Just caught up on this thread. Glad you found a good vet! Hope it resolves and Kodi and the quiet time passes quickly!


----------



## krandall

Missy said:


> Hi Karen, isn't wonderful when you have a Vet that gets it. It sounds like a good plan. and I am glad the tramadol is giving him relief. I hope this all just resolves itself.
> 
> Tell me about the himaylayin chews and the microwave trick? Do the chews last a while?
> Kodi likes moose antlers more than deer antlers? The boys don't love the the deer antlers.
> 
> For some reason buffalo/bison is not the same as beef and many dogs that can't do beef can do bison. And I know you can find bison bully sticks.


The Himalayan chews are a very, VERY hard cheese made from Yak and cows milk in Nepal and parts of India. It chews at about the same rate as a bully stick, maybe a bit slower. (it's REALLY hard) The nice thing is that Heather just told us that when you get to that small, "unsafe" stage (even though the distributors say it is safe even then, because it digests more completely/easily than bully sticks, etc.) you can put the small piece in the microwave. Because it IS cheese, it puffs up and then gets crispy. At that point, you can just break it apart and use the remains as small treats, so you don't waste any.:biggrin1:

Kodi DEFINITELY likes moose antlers better than deer. The moose antlers are cut across the blade, so there is more of the inner part exposed. It seems to taste better, AND they can chew it out more easily. It's still one of the harder chews, but it's not like "just" bone. His favorite are the boiled "flavored" antlers from Acadia Antlers. Those are even softer (again, they can work them down like a bully stick) and seem to be more highly flavored. (they also smell more, but not as bad as a bully stick)

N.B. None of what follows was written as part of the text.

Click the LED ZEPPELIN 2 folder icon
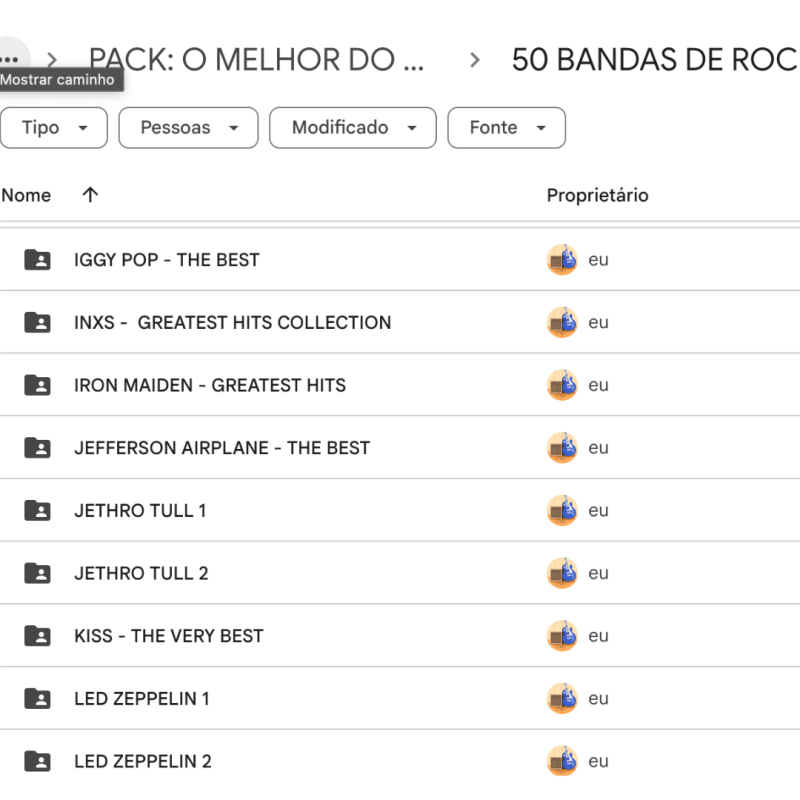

Kodi is NOT allergic to Bison. I had no idea you could get Bison bully sticks, (though they have the same, er, "equipment", so it makes sense!:biggrin1 I'll have to keep an eye out for them!


----------



## Missy

Pet World has the bison bully sticks. I think especially for pets too. I Will have to try the moose antlers and the hymalaen chews. I've seen the chews but do you get the moose antlers locally? 

How is Kodi doing today?


----------



## Suzi

krandall said:


> Hi Suzi,
> 
> The vet actually said that puppies are typically affected much worse than adult dogs with Coccidia. I don't know what you saw in her poop, but it wasn't Coccidia... maybe she had another parasite too. Coccidia is a unicellular creature, and can only be seen with a microscope. Coccidia is really, really common, because it is everywhere in the environment. It can just be in the soil. Adult dogs can have it in their systems for years and be totally asymptomatic.
> 
> The vet agreed with me that while it's good that we treated the Coccidia, (you don't want your dog shedding that and potentially infecting other dogs) that's NOT what is causing Kodi's symptoms.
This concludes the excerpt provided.